Examples of sigmoid functions for the risk assessment of the events

A second step deals with dimensionality reduction. In practice, the event types are hundreds if not thousands. Essentially, each (coalesced) segment forms a vector \((b_1,b_2,\dots ,b_{|x|})\), where each event type corresponds to a different dimension. The binary variables \(b_1,b_2,\dots ,b_{|x|}\) denote whether event types \(ev^1,ev^2,\dots ,ev^{|x|}\) appear in the segment, respectively. Therefore, to increase the effectiveness of the approach, standard preprocessing techniques can be applied: (i) very rare or very common events compared to the frequency of the target events are pruned. (ii) Multiple occurrences of the same event in the same segment can either be noise or may not provide useful information; hence, multiple occurrences can be collapsed into a single one; this is done through the usage of binary variables. (iii) Standard feature selection (e.g., techniques like Relief) can also be used to further reduce the dimensionality of the data.

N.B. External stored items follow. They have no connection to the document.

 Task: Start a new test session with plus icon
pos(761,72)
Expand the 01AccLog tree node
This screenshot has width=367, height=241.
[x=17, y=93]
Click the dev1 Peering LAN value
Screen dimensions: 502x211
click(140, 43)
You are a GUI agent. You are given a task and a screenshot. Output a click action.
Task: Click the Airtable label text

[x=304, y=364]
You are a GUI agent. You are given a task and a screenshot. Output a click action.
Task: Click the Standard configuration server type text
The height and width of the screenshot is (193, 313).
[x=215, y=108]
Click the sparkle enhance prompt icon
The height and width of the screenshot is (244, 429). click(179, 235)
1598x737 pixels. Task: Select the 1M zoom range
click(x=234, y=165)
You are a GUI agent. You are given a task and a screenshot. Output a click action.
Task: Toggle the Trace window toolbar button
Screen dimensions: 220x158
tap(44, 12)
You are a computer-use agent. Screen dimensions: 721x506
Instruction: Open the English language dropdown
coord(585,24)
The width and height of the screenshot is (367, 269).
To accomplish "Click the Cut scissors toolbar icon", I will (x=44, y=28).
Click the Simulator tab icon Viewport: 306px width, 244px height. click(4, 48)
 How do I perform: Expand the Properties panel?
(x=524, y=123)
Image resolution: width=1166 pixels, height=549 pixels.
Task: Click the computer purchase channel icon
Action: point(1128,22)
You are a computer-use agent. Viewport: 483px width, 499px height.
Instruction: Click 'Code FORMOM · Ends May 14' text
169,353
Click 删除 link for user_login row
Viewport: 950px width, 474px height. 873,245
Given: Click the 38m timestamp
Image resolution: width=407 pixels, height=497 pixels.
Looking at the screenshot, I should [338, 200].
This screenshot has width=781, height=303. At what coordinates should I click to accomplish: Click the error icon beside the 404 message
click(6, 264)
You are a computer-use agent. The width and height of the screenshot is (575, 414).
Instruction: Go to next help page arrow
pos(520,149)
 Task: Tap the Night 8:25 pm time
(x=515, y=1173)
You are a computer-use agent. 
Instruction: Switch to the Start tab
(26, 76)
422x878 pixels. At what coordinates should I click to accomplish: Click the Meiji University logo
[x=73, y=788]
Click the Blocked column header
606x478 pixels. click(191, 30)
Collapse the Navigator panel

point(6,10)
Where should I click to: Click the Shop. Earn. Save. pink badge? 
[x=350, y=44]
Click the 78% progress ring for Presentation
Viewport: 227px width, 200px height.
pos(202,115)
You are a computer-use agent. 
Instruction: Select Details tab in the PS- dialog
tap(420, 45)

Finally, to deal with the imbalance of the labels (given that the actual security incidents are rare) and as several events appear shortly before the occurrence of the incident, but only a small subset of them is related to them, a Multiple Instance Learning (MIL) can be used for bagging the events and to facilitate the detection of the event patterns that can act as predictors. This rationale is implemented through considering more segments groups close to the target events; i.e., the data closer to the incidents (according to a specified threshold) are over-sampled, so that training is improved.

Model Training

The segmented data in combination with the risk quantification values are fed into a Random Forests (RF) algorithm [8] as a training set to form a regression problem. More specifically, we have a set of segment vectors, each associated with a risk score, as given by the sigmoid function based on the timestamp the segment ends. The aim of the training is to learn the weights assigned to each vector dimension, i.e., to each event type. Having this dataset prepared, there are two options:

  • the first one is to train a RF model with all the different types of target events;

  • the second one is to train multiple RF models one for each one of the target event types.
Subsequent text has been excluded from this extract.